The Free MMO Roundup : Vindictus

•May 12, 2011 • Leave a Comment

The Free MMO Roundup : Vindictus (or why my mouse hates me)

 I find it interesting that Vindictus doesn’t get more attention in North American gaming blogs. It seems to have a perfect formula for those who enjoy online games and the fantasy genre. Perhaps because it is a translation of a Korean game that is wildly popular (Mabinogi Heroes) it doesn’t get the street cred that it deserves. I played it for awhile, until my computer suffered a horrible case of sound and stability issues, and I’m sure I will go back to it.

The game is a twitchy hack and slash third person view game in the source engine from the perspective of a mercenary in a fantasy world engulfed in a never ending war against the beasts of the ‘formers’. The game is separated into several chapters and actually has a very rich story line and engaging characters that can either be enjoyed, or skimmed over depending on your mood. Missions can be completed alone or in groups and as the player progresses in one of several unique characters they get access to new skills and new equipment.

Why my mouse hates me…

Vindictus has the benefit and drawback of having a client to download. I love games that don’t have a client but I do recognize that some things just don’t mesh well with web applications like Unity3ds implementation. The client allows combat to be more fast paced, and well.. twitchy.. To attack you hit your left mouse button. Simple enough right? It is! But who wants to just swing a sword? Instead I want to do incredibly complex moves, I want to be able to emulate the best of Korean cinema with a flurry of jabs feigns and counter attacks ending in a penultimate strike of such awesomeness that I sit back and sigh with contentedness! So I have to click more.. left, left, left, right.. left, right.. left left left right! My mouse becomes something that takes so much abuse I can almost hear it slowly cracking under my hand. I can get a new mouse though.. Those 100 gnoll captains I just eviscerated was worth it.
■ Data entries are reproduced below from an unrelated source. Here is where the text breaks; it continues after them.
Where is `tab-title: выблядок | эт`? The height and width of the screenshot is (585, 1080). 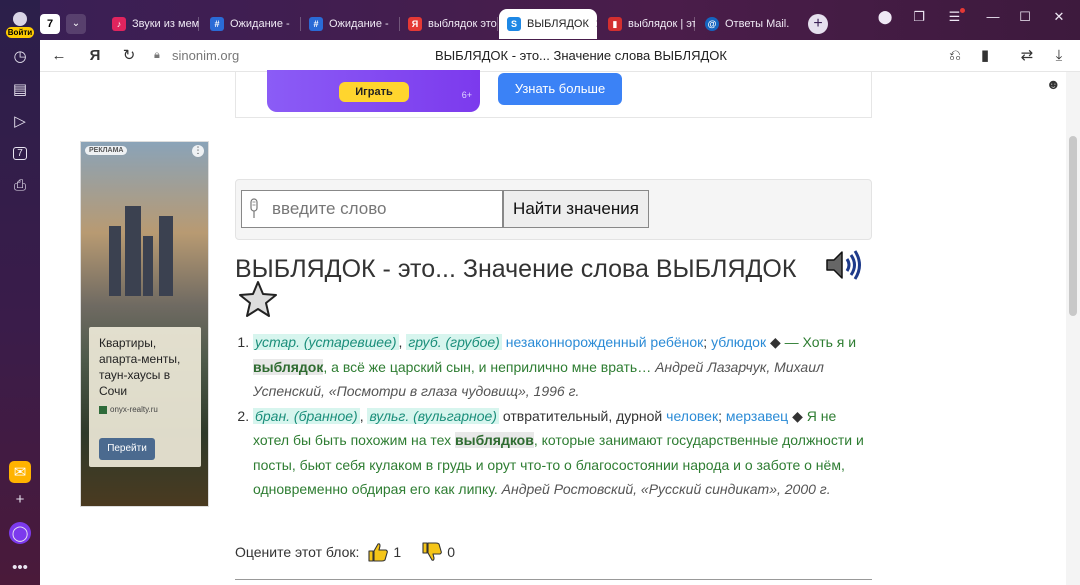 tab-title: выблядок | эт is located at coordinates (662, 24).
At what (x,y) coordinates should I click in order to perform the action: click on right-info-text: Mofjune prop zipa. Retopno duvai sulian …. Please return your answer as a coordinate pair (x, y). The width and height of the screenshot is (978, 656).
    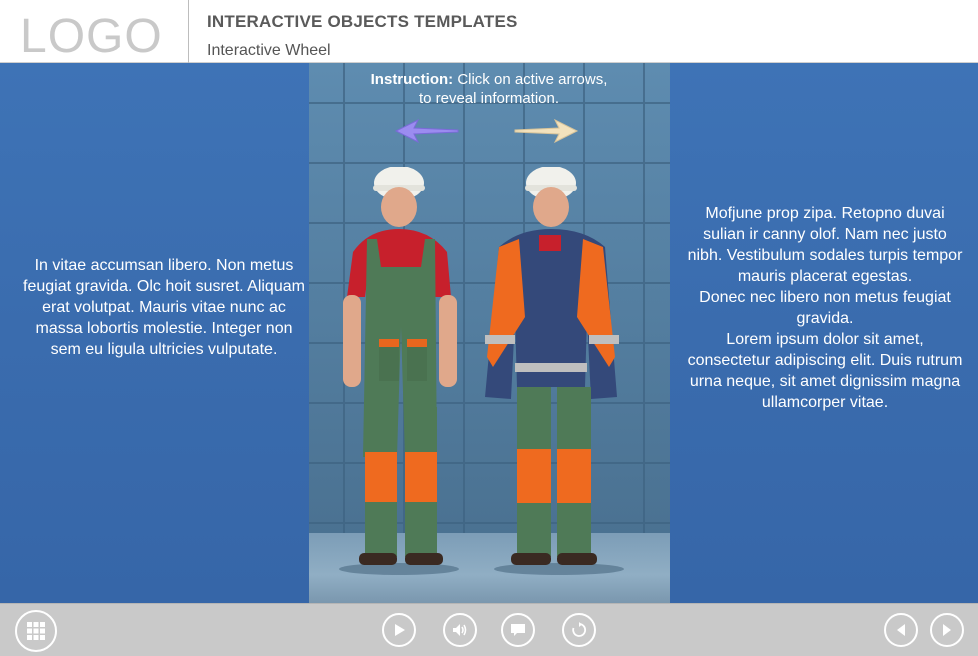
    Looking at the image, I should click on (825, 308).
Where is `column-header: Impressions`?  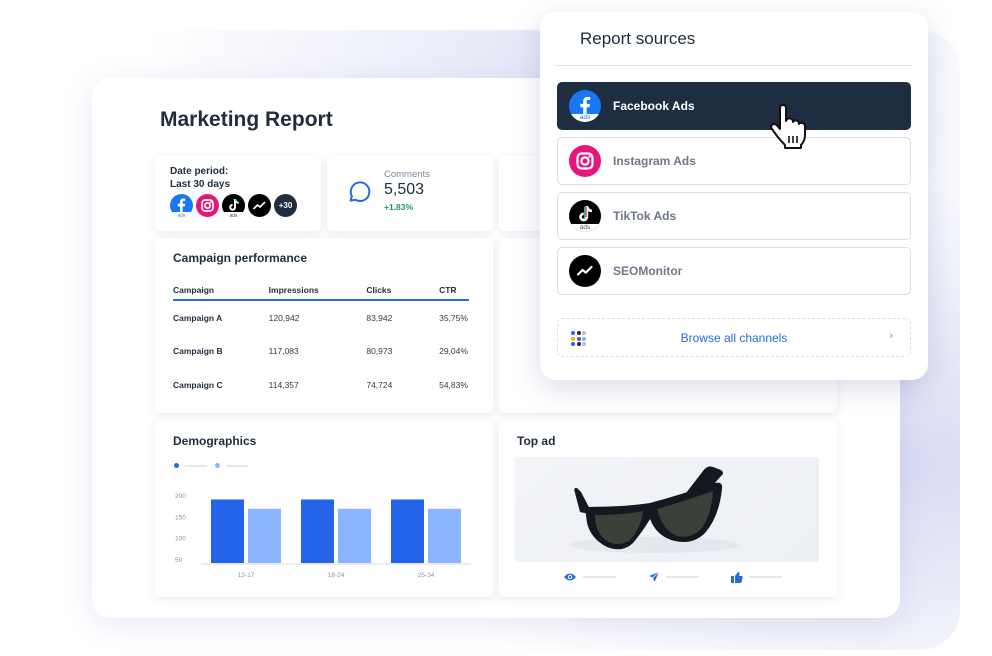 column-header: Impressions is located at coordinates (318, 292).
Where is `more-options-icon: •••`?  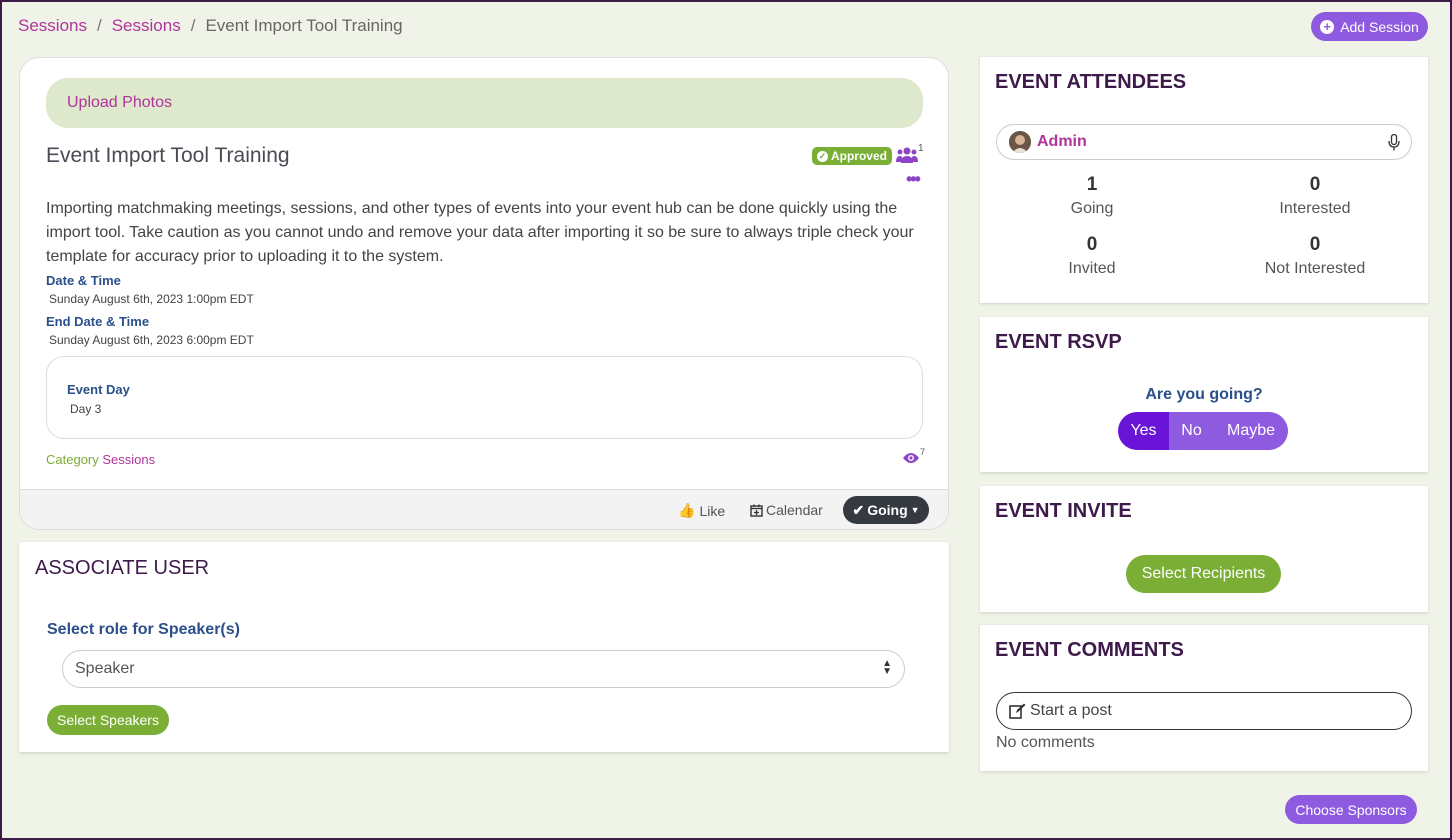 more-options-icon: ••• is located at coordinates (914, 179).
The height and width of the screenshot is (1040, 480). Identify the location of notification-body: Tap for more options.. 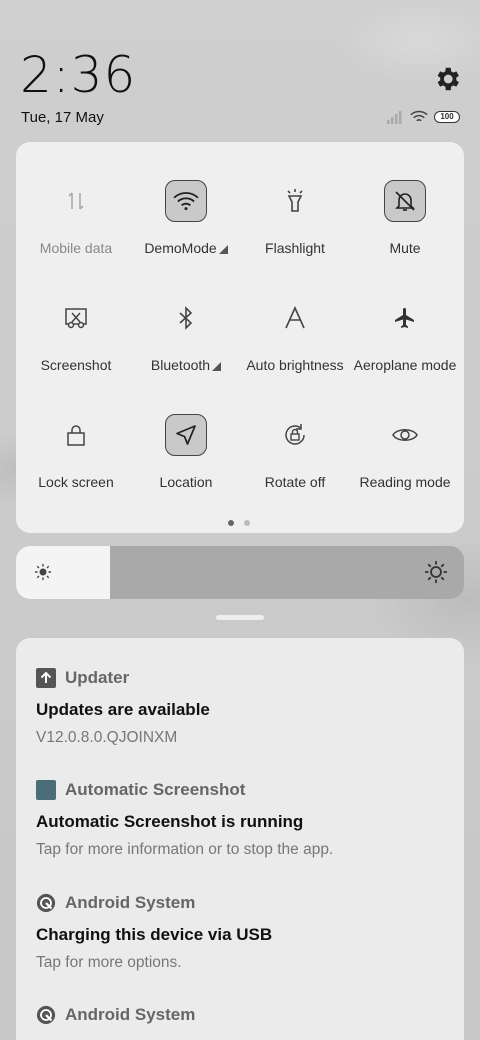
(109, 962).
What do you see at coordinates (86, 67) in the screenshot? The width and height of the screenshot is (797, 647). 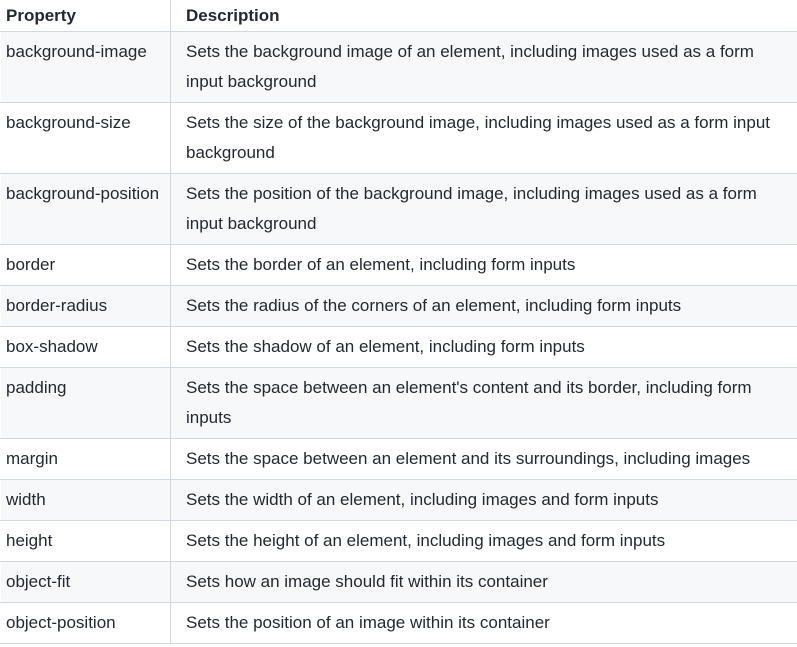 I see `property-cell: background-image` at bounding box center [86, 67].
But no game is always free!

Of course games must make money, and Vindictus I think has the best system for encouraging people to purchase in game. There are really two revenue streams. The players’ ego, and the players’ dedication. Ego pays for upgrades to how your character looks. You can’t have the really cool hair styles, tattoos, etc that do very little except make you stand out. (Yes, you can also buy pretty underwear for the characters to replace what they come with, a look that is unflattering, but PG. Hey, at least they know their audience). The second revenue stream is the dedication of the players. Twice each week players get a limited amount of tokens used to go on missions. The more missions you do, the more they cost and dedicated players find they can run out of the twice weekly amount in a day! You can either dip into your wallet to get more tokens, OR, by joining a newbie player’s mission and helping them you can earn more tokens. I love the system because it encourages people to buy into the game, but it also provides new players with experienced powerhouses willing to help them out.

All games have flaws…

I think the biggest flaw, and the one that got me a few times, is the repetitiveness that is needed in Vindictus. When I was playing the game was still being translated from the Korean version so not all content was accessible. Even when new content was there though, players are forced to do the same mission hundreds of times in a row to gather the right items to make equipment, or to get the right amount of experience to be able to progress through to the next chapter. All games have some repetition, but killing the same polar bear three hundred times just to get ONE item begins to wear on you.

I definitely would recommend Vindictus. Even if you have another game you play religiously it is great to be able to take a few minutes of pure hack and slash combat to ease the nerves, just make sure you have a spare mouse handy.